**DESCRIÇÃO DO EXERCÍCIO**.
Reescreva os registros da linha que contém "This screenshot has height=457, width=778." até o fim, trocando "gear" por "cog" e mantendo todo o resto inalterado. Deixe as imagens fora da resposta.
_ _ _
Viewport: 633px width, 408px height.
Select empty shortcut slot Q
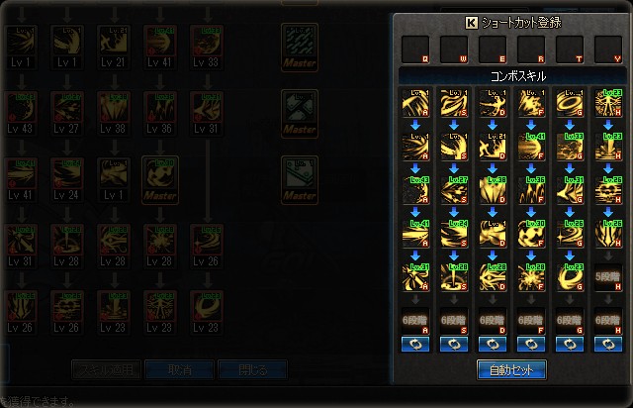415,50
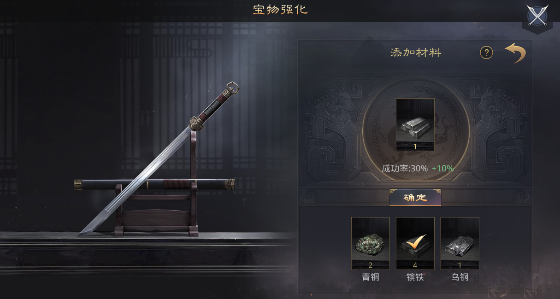Click the 青铜 label text
The width and height of the screenshot is (560, 299).
click(x=370, y=277)
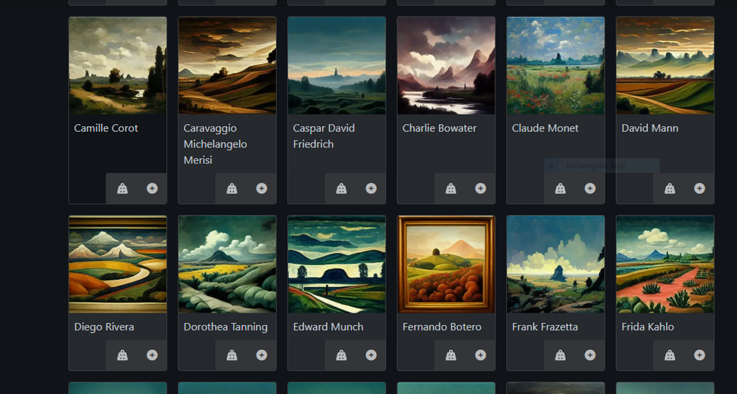Viewport: 737px width, 394px height.
Task: Click the plus icon on Edward Munch card
Action: (x=371, y=355)
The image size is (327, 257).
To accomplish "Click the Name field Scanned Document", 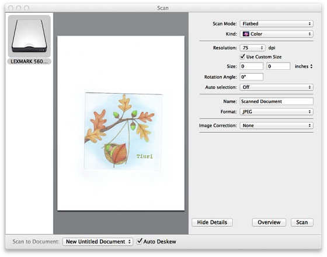I will click(x=276, y=101).
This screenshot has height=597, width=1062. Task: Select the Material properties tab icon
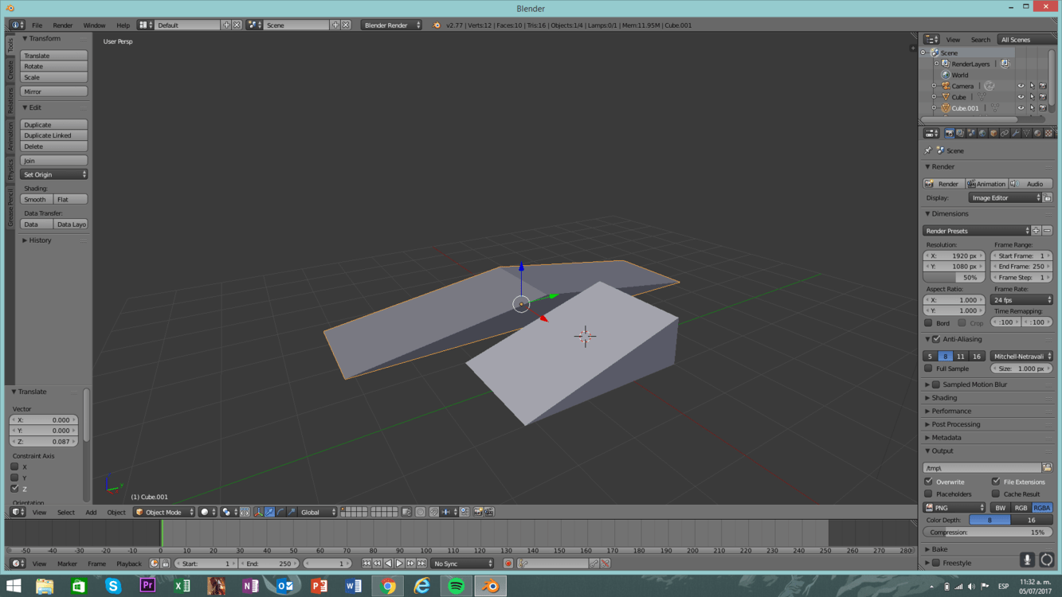[1037, 134]
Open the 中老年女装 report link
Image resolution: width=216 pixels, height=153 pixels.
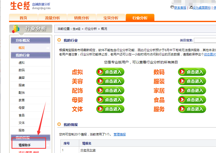[88, 150]
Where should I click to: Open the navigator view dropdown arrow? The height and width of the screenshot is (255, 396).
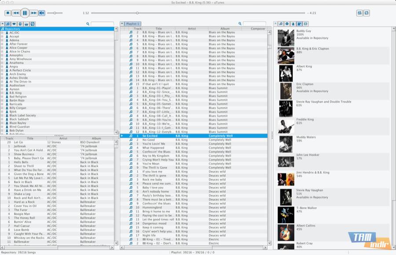click(x=3, y=24)
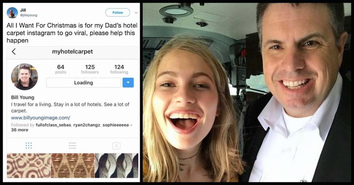Open follower ryan2changz
The width and height of the screenshot is (354, 185).
tap(87, 125)
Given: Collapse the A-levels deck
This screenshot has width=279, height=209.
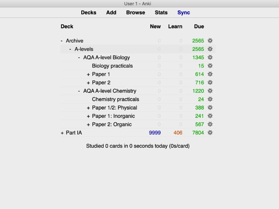Looking at the screenshot, I should coord(71,49).
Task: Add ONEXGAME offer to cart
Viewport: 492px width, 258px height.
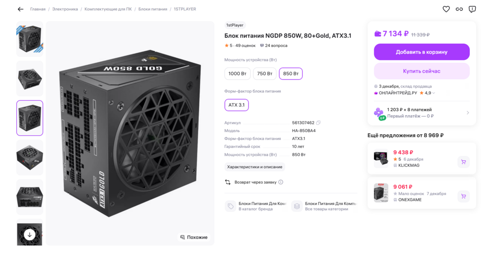Action: pyautogui.click(x=463, y=196)
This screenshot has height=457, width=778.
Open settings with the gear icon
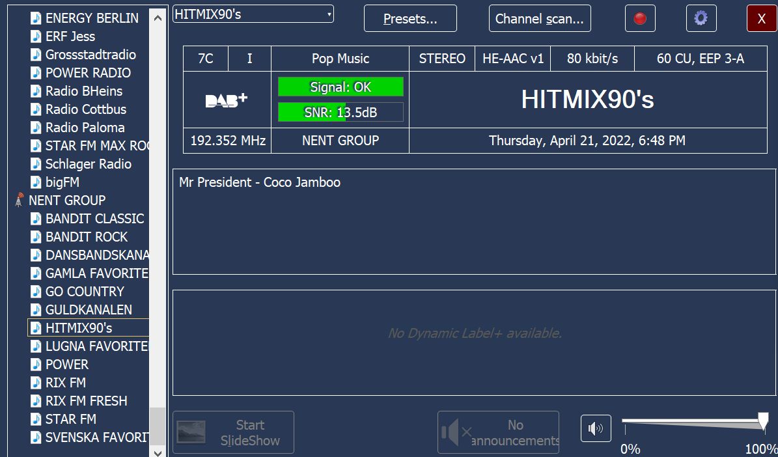pyautogui.click(x=701, y=18)
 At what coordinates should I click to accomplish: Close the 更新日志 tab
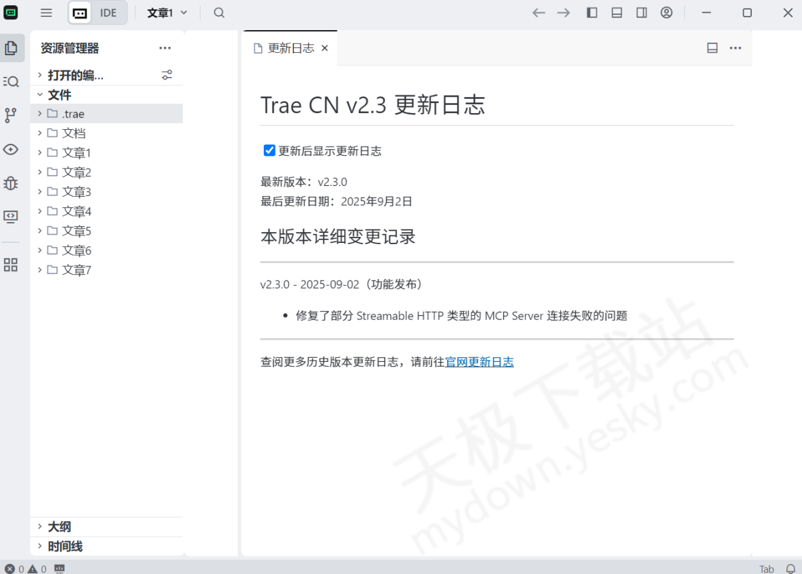[325, 48]
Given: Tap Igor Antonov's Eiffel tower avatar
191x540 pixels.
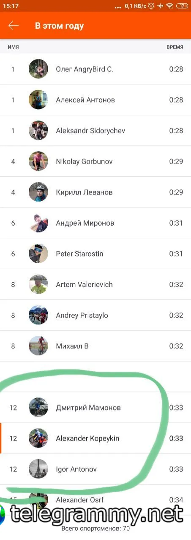Looking at the screenshot, I should tap(38, 469).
_ _ _
**RESULTADO DA TAREFA**.
This screenshot has height=457, width=778.
Open settings with the cog icon
pyautogui.click(x=701, y=18)
 At what coordinates should I click to accomplish: Close the 更新日志 tab
[325, 48]
Given: Tap Igor Antonov's Eiffel tower avatar
191x540 pixels.
Looking at the screenshot, I should tap(38, 469).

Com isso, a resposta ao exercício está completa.